Recorded data:
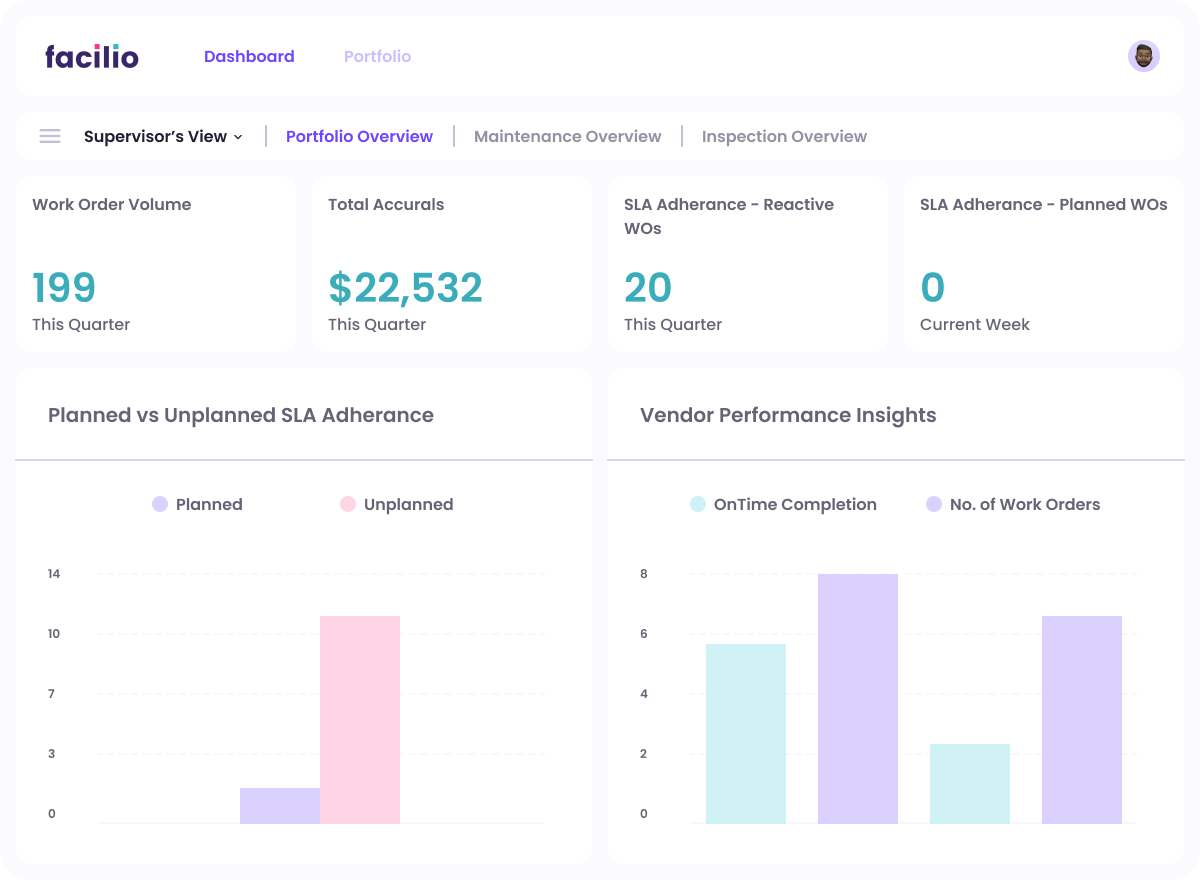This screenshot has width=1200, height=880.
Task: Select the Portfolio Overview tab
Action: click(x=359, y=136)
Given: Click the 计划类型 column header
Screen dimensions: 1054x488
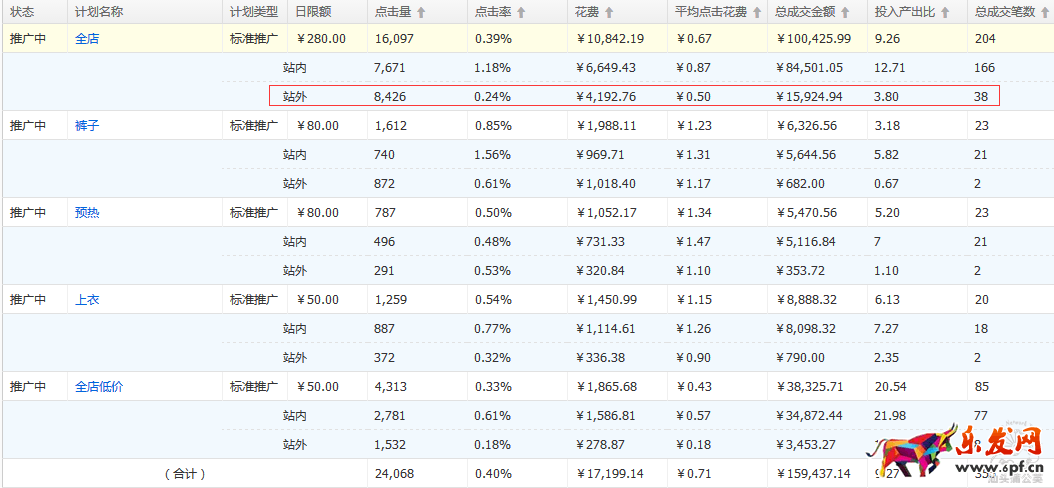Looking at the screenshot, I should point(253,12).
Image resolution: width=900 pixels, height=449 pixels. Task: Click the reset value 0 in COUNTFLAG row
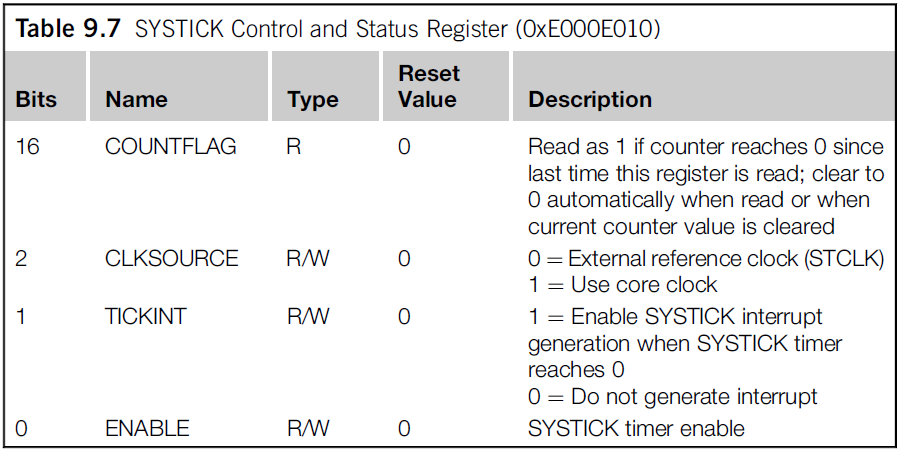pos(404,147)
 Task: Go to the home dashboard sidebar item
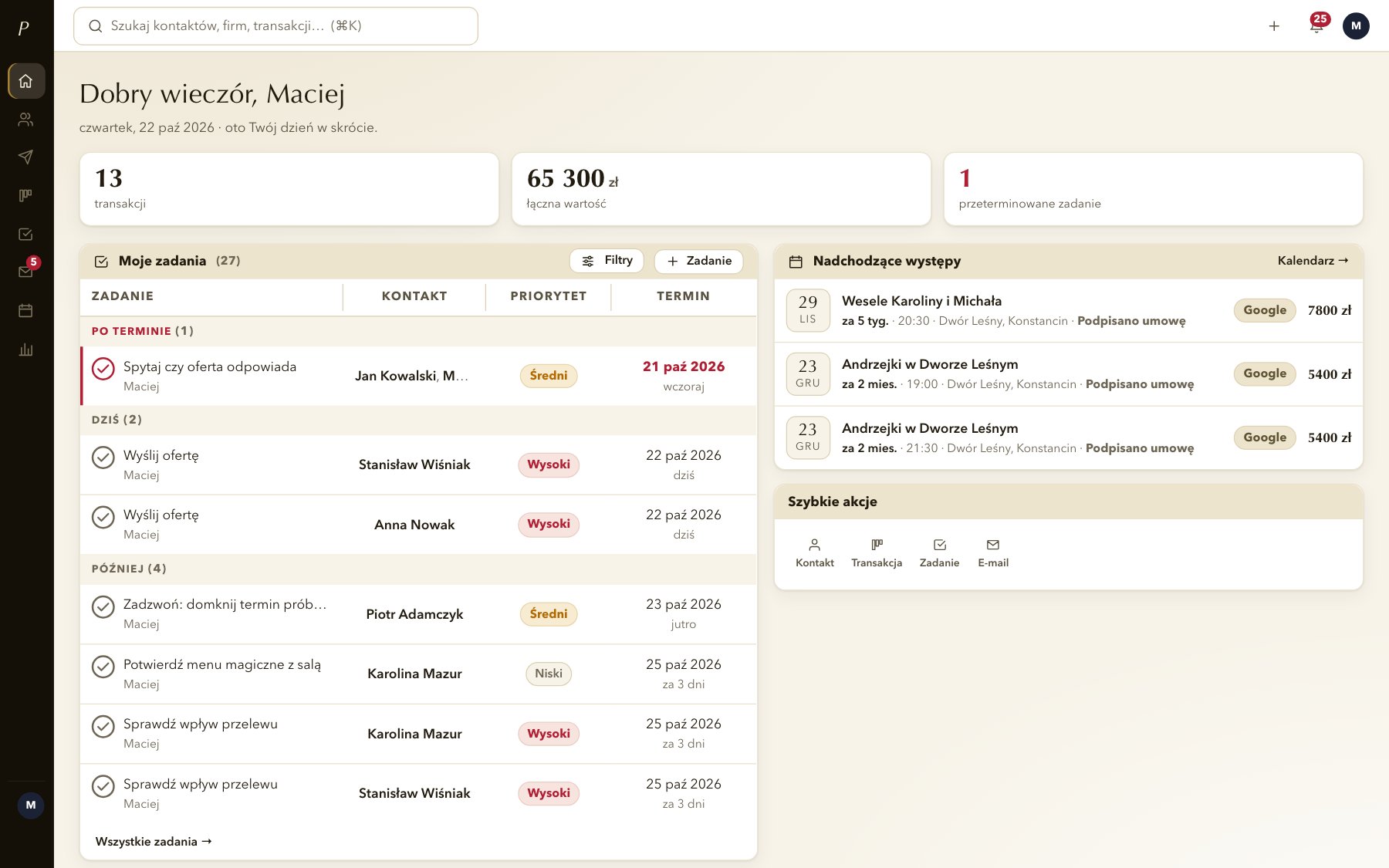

What the exercise asks: Exactly the lines from the one holding "Image resolution: width=900" through the last line of the entries must be set down, with nothing added and no pictures.

Your solution:
Image resolution: width=900 pixels, height=449 pixels. Task: Click the reset value 0 in COUNTFLAG row
pos(404,147)
 Task: Go to the home dashboard sidebar item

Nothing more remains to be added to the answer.